Vom Werden und Vergehen des Kapitalismus - aber was kommt dann?

Cornelia Jentzsch im Gespräch mit Ulrike Herrmann

Vom Werden und Vergehen des Kapitalismus - Ulrike Herrmann im Gespräch mit Cornelia Jentzsch

Der Kapitalismus ist faszinierend: Er hat nicht nur enormen Wohlstand hervorgebracht, sondern auch die Entwicklung der westlichen Demokratie mit ermöglicht und die durchschnittliche Lebensdauer um Jahrzehnte verlängert. Doch so segensreich der Kapitalismus war – wird er demnächst enden? In einer endlichen Welt ist unendliches Wachstum nicht möglich. Schon jetzt werden Rohstoffe und Umwelt knapp. Der Kapitalismus benötigt jedoch Wachstum, um stabil zu sein. Was also kommt nach dem Kapitalismus? Um die Zukunft richtig zu gestalten, muss man die Vergangenheit verstehen. Ulrike Herrmann erklärt, wie der Kapitalismus entstanden ist und warum Geld nicht das Gleiche ist wie Kapital.

 

Ulrike Herrmann arbeitet als Wirtschaftskorrespondentin bei der "tageszeitung" (taz).

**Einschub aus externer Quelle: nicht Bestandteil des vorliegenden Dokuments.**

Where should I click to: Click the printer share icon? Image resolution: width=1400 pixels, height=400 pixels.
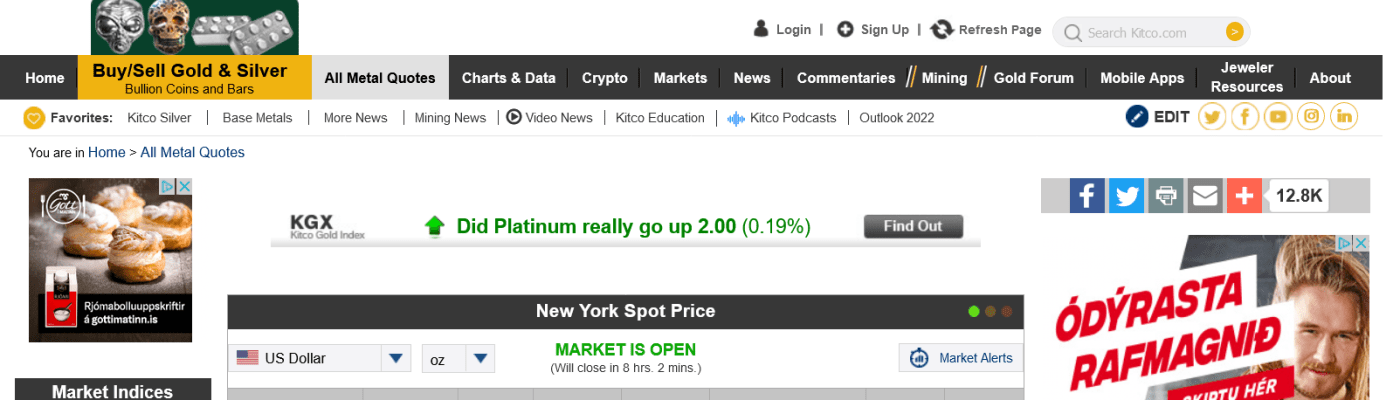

Zudem ist sie regelmäßiger Gast im Radio und im Fernsehen. Herrmann ist ausgebildete Bankkauffrau und hat an der FU Berlin Geschichte und Philosophie studiert. Zuletzt erschienen ihre Bestseller "Hurra, wir dürfen zahlen" (2010), "Der Sieg des Kapitals" (2013), "Kein Kapitalismus ist auch keine Lösung" (2016) sowie „Deutschland, ein Wirtschaftsmärchen“ (2019).